The first line of the entries through the line bearing "Click completion date": copy these lines exactly and return nothing else.

━━━━━━━━

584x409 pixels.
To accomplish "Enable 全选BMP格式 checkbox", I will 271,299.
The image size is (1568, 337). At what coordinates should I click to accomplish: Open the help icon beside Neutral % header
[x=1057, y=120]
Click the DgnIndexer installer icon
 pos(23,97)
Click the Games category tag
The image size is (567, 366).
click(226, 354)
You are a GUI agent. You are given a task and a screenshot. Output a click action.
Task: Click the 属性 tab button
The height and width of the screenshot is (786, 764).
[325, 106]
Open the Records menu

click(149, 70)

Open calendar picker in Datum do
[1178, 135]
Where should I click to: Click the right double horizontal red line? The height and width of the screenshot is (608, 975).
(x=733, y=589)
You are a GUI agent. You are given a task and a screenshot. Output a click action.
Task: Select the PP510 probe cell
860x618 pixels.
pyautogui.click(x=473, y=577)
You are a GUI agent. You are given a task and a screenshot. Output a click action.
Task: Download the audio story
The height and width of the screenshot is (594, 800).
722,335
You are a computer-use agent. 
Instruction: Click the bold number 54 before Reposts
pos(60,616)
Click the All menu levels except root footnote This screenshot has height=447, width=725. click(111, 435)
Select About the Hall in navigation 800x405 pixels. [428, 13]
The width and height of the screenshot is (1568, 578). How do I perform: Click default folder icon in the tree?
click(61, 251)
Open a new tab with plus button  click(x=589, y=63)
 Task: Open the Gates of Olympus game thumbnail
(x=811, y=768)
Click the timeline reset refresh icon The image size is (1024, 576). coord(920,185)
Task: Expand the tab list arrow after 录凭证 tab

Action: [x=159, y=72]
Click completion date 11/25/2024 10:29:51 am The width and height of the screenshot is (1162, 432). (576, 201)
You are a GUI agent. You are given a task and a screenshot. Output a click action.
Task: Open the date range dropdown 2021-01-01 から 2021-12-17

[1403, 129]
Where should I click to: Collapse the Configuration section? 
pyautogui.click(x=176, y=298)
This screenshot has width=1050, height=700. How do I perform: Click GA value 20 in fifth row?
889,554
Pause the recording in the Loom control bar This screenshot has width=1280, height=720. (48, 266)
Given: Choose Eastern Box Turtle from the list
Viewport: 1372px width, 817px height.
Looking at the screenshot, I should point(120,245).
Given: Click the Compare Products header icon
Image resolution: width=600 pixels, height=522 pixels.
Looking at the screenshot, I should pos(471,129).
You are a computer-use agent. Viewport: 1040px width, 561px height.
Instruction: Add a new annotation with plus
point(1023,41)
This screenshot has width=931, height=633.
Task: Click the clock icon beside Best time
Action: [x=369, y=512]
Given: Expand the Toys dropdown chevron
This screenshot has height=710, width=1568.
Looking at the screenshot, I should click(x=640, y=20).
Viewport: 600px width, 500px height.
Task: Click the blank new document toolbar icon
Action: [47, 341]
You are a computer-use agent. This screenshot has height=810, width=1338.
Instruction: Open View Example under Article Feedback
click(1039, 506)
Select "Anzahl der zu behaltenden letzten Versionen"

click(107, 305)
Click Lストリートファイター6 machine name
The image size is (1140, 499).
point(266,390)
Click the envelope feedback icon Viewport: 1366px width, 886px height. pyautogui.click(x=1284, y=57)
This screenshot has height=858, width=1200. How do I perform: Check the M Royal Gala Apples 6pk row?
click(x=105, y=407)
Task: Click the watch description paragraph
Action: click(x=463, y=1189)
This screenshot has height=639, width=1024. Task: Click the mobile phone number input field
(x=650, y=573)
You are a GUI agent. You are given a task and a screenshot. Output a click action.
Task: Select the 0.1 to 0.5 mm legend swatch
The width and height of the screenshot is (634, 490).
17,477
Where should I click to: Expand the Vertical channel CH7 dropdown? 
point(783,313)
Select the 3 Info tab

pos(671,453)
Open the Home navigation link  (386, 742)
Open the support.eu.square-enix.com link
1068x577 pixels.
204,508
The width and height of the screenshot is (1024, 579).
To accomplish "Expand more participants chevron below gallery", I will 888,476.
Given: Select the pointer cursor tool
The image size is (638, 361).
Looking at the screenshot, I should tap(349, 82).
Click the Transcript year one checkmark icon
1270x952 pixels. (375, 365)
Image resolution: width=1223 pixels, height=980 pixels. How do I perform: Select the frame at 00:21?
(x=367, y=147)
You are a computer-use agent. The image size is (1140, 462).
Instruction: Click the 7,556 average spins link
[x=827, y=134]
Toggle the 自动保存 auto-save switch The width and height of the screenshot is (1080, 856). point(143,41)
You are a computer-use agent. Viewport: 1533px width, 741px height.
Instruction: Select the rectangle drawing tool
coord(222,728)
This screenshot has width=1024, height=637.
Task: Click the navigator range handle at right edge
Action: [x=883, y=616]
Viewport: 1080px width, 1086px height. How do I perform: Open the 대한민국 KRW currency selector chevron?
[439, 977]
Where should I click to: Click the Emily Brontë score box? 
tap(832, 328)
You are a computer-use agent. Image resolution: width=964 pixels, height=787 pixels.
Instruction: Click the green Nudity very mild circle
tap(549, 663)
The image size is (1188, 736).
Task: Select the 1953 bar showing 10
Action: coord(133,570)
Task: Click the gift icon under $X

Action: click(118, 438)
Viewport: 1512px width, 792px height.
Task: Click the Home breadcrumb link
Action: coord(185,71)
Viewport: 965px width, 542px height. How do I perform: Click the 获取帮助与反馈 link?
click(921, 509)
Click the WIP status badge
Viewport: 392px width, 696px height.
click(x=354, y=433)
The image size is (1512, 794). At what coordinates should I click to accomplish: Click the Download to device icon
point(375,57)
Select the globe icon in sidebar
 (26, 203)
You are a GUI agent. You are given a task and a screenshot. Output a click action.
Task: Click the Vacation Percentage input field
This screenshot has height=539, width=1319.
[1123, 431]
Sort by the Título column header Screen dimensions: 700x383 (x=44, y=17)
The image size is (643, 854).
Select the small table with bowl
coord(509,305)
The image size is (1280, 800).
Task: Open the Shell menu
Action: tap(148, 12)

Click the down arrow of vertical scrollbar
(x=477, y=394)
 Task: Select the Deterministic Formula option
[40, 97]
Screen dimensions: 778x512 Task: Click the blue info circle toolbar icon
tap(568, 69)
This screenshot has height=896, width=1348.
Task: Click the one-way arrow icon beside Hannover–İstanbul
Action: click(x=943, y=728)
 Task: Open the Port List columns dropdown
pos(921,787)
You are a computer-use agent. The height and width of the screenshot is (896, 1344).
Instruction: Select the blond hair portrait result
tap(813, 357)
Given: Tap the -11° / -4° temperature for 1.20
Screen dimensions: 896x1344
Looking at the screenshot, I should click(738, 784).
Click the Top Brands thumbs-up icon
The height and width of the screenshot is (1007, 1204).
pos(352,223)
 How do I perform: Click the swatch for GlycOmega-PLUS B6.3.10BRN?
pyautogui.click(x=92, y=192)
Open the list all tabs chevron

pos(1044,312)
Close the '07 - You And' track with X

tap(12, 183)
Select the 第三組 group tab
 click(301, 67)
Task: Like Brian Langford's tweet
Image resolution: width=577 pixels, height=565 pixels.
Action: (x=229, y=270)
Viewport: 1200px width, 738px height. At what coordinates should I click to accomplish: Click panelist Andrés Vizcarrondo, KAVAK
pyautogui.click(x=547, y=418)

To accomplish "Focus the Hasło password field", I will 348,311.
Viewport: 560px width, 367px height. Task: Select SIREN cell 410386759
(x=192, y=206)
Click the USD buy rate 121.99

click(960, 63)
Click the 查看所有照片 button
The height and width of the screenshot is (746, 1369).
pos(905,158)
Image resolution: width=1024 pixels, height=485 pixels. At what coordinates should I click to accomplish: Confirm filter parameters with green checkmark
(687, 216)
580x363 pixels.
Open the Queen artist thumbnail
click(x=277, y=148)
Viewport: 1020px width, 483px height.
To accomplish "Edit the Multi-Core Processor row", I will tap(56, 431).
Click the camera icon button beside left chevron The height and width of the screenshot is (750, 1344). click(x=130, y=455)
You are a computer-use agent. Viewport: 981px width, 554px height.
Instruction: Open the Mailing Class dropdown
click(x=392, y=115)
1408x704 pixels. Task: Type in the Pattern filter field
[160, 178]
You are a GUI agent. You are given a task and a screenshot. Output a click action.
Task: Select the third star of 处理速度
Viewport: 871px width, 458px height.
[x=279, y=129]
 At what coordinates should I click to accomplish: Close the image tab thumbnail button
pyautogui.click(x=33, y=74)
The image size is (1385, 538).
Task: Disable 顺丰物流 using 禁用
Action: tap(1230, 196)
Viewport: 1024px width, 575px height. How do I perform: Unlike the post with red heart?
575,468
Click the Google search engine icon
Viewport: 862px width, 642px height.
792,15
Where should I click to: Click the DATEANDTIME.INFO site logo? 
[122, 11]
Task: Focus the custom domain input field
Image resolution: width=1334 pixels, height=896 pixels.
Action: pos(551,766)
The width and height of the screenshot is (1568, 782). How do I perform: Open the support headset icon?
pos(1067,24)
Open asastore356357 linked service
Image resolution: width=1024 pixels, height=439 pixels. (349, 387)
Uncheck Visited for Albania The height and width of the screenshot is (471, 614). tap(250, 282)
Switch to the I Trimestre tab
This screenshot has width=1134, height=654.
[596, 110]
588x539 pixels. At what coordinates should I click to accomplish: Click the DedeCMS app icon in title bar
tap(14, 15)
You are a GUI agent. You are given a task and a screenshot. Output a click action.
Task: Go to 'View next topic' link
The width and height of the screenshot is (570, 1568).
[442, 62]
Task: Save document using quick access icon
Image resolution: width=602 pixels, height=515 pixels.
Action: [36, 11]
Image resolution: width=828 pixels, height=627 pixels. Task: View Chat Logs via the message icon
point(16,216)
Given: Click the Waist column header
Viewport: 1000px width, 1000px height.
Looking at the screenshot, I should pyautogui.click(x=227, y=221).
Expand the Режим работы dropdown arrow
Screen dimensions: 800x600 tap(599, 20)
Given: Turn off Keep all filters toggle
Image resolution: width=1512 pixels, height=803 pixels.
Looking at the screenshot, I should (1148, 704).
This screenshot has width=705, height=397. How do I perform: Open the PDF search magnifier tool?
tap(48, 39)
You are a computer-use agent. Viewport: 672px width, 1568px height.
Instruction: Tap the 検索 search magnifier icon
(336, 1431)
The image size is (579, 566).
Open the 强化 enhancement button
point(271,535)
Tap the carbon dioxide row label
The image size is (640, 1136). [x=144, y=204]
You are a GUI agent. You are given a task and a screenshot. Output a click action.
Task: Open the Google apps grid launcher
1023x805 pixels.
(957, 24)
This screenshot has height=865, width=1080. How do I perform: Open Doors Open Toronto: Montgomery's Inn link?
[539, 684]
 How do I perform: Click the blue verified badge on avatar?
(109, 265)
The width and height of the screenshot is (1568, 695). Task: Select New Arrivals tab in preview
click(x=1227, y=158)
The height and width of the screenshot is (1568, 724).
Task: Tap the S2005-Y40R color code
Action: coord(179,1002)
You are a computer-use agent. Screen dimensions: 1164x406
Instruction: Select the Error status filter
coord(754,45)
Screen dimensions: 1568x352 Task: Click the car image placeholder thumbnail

━━━━━━━━

▶ [OUTPUT OF THE TASK]
584x409 pixels.
To accomplish "Enable 全选BMP格式 checkbox", I will 271,299.
The image size is (1568, 337). At what coordinates should I click to accomplish: Open the help icon beside Neutral % header
[x=1057, y=120]
Click the DgnIndexer installer icon
 pos(23,97)
Click the Games category tag
The image size is (567, 366).
click(226, 354)
You are a GUI agent. You are given a task and a screenshot. Output a click action.
Task: Click the 属性 tab button
The height and width of the screenshot is (786, 764).
[325, 106]
Open the Records menu

click(149, 70)

Open calendar picker in Datum do
[1178, 135]
Where should I click to: Click the right double horizontal red line? The height and width of the screenshot is (608, 975).
(x=733, y=589)
You are a GUI agent. You are given a task and a screenshot. Output a click action.
Task: Select the PP510 probe cell
860x618 pixels.
pyautogui.click(x=473, y=577)
You are a GUI agent. You are given a task and a screenshot. Output a click action.
Task: Download the audio story
The height and width of the screenshot is (594, 800).
722,335
You are a computer-use agent. 
Instruction: Click the bold number 54 before Reposts
pos(60,616)
Click the All menu levels except root footnote This screenshot has height=447, width=725. click(111, 435)
Select About the Hall in navigation 800x405 pixels. [428, 13]
The width and height of the screenshot is (1568, 578). How do I perform: Click default folder icon in the tree?
click(61, 251)
Open a new tab with plus button  click(x=589, y=63)
 Task: Open the Gates of Olympus game thumbnail
(x=811, y=768)
Click the timeline reset refresh icon The image size is (1024, 576). coord(920,185)
Task: Expand the tab list arrow after 录凭证 tab

Action: [x=159, y=72]
Click completion date 11/25/2024 10:29:51 am The width and height of the screenshot is (1162, 432). (576, 201)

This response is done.